## TUGAS YANG DIMINTA
1. Terjemahkan ke dalam bahasa Inggris kalimat "Secara geopolitik, posisi Indonesia sangat strategis di kawasan Asia Pasifik dan Selat Malaka." dari teks tentang hubungan Indonesia-China.
2. Menurut teks tentang hubungan Indonesia-China, berapa jumlah penduduk Indonesia?
3. Teruskan teks tentang hubungan Indonesia-China, dimulai setelah kalimat terakhirnya.

## KUTIPAN TERPILIH
○ ○ ○ ○ ○ ○ ○

Hubungan antara Indonesia dan China adalah satu hal yang amat
penting, baik bagi Indonesia maupun untuk China sendiri. Hubungan
Bilateral Indonesia-China yang pernah membeku sepanjang pemerintahan Orde Baru,
kini makin membaik, dan bahkan China merupakan salah satu mitra yang penting
bagi Indonesia. Secara geopolitik,
posisi Indonesia sangat strategis di kawasan Asia Pasifik dan Selat Malaka.
Sedangkan secara ekonomi, Indonesia adalah negara yang sangat kaya dengan
sumberdaya alam dan mineral, baik di darat maupun di laut. Kekayaan alam
Indonesia yang sangat luar biasa ini jelas sangat menggoda negara-negara
industri yang sedang maju saat ini seperti China untuk menguasainya, langsung
ataupun tidak langsung. Disamping itu, dengan jumlah penduduk lebih dari 243
juta jiwa, Indonesia adalah pasar potensial bagi produk-produk negara-negara
industri.
Sedangkan China
sendiri adalah dulunya merupakan negara berkembang yang dimana pemerintahnya
masih menerapkan sistem tertutup dan belum terbuka dengan negara lainnya, akan
tetapi kini sudah berubah menjadi negara maju yang perekonomiannya terus
berkembang pesat bahkan sudah mengalahkan perkembangan negara-negara diu
kawasan Eropa, dan China sekarang adalah negara yang sangat terbuka dengan
investasi asing semenjak liberalisasi ekonomi yang dibawa pada tahun 1979 oleh
Den Xioping. Dengan menggunakan sistem open door policy atau
membuka secara luas investasi asing yang akan masuk ke China, membuat negara
ini semakin disegani dalam pertumbuhan ekonominya dan investor asing yang masuk
ke China juga semakin banyak, ini dikarenakan iklim investasi di China sangat mendukung,
dan para investor pun dipermudah birokrasinya oleh pemerintah setempat.

○ ○ ○ ○ ○ ○ ○

## BARIS DATA
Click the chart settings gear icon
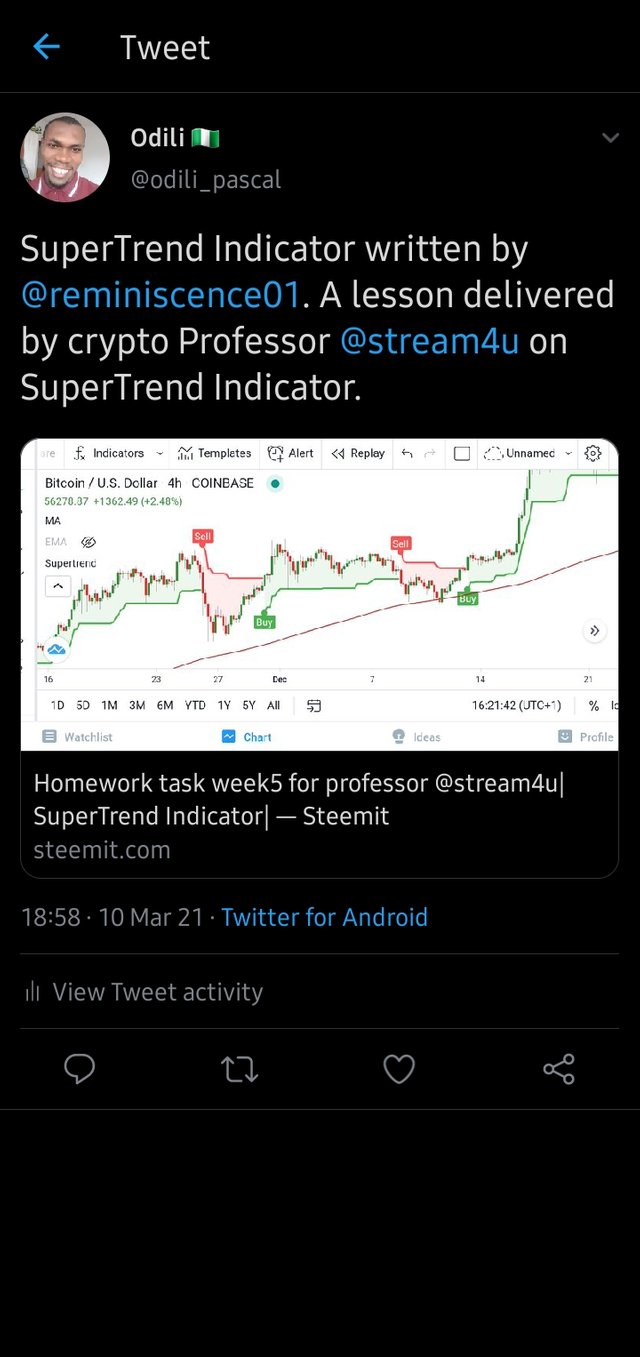Screen dimensions: 640x1357 [x=593, y=453]
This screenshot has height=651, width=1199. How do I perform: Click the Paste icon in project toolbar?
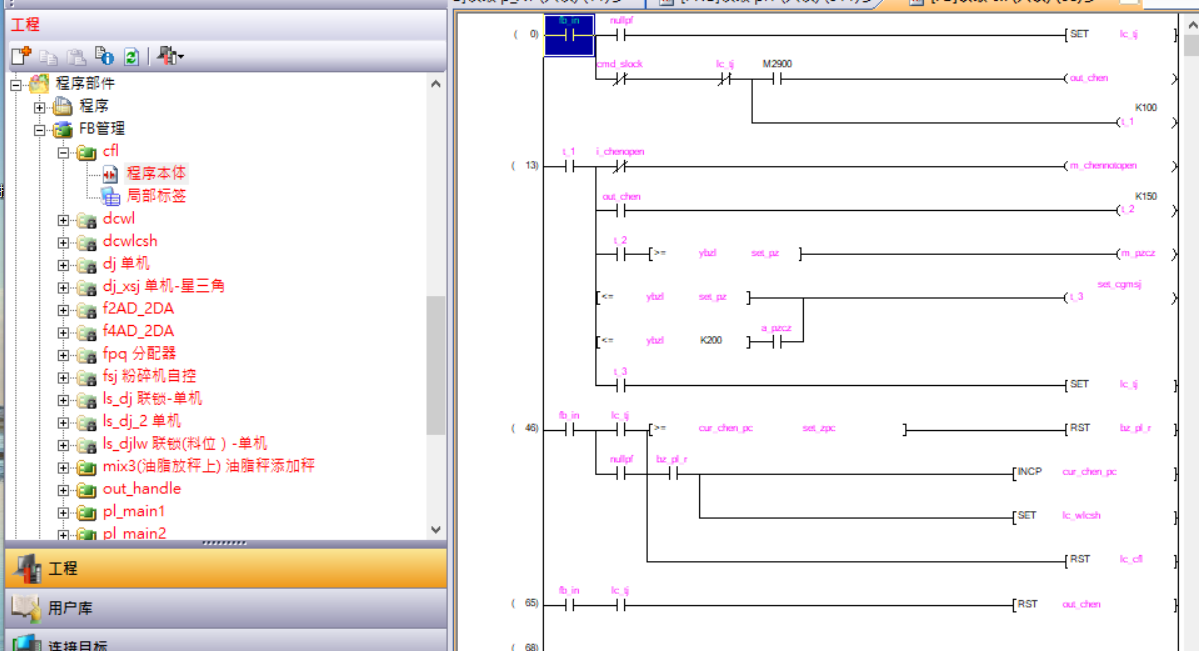click(76, 56)
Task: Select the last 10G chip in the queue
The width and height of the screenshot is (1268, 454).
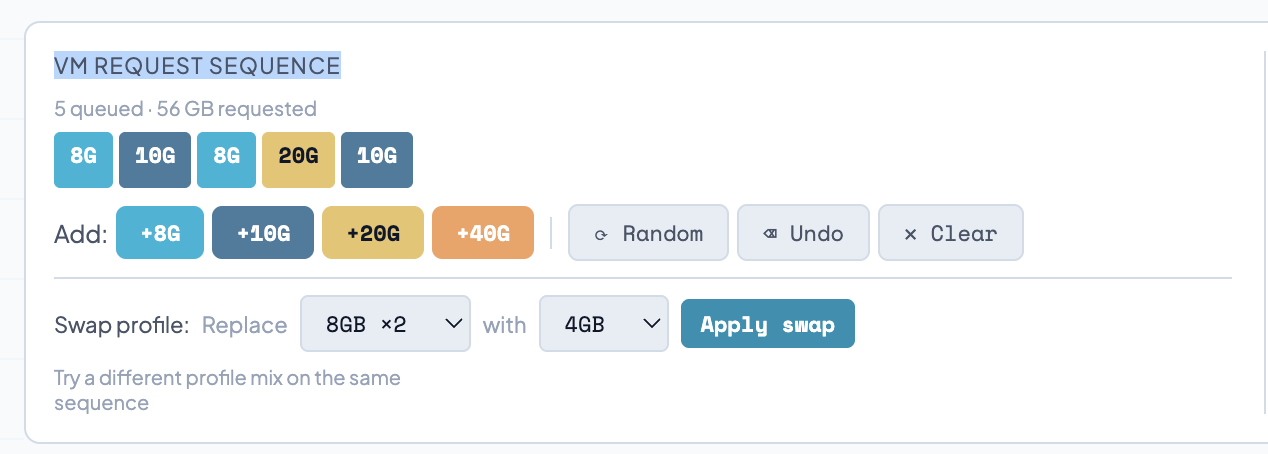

○ ○ ○ ○ ○ ○ ○

## DAFTAR JAWABAN
1. Geopolitically, Indonesia's position is highly strategic in the Asia-Pacific region and the Strait of Malacca.

2. Lebih dari 243 juta jiwa.

3.
Kemudian juga pertumbuhan ekonmi China tidak pernah lepas dari angka dua digit,
menjadi alasan utama investor asing berbondong-bondong menginvestasikan
properti atau sahamnya di China. Cadangan devisa China pada saat ini juga sudah
mencapai 3 miliar USD mengalahkan Amerika Serikat, sehingga wajar dilihat dari
faktanya yang ada pada saat ini bahwa China sekarang ini sudah menjadi superpower baru
yang bisa menyaingi kekuatan dari Amerika Serikat terutama dalam hal
ekonominya.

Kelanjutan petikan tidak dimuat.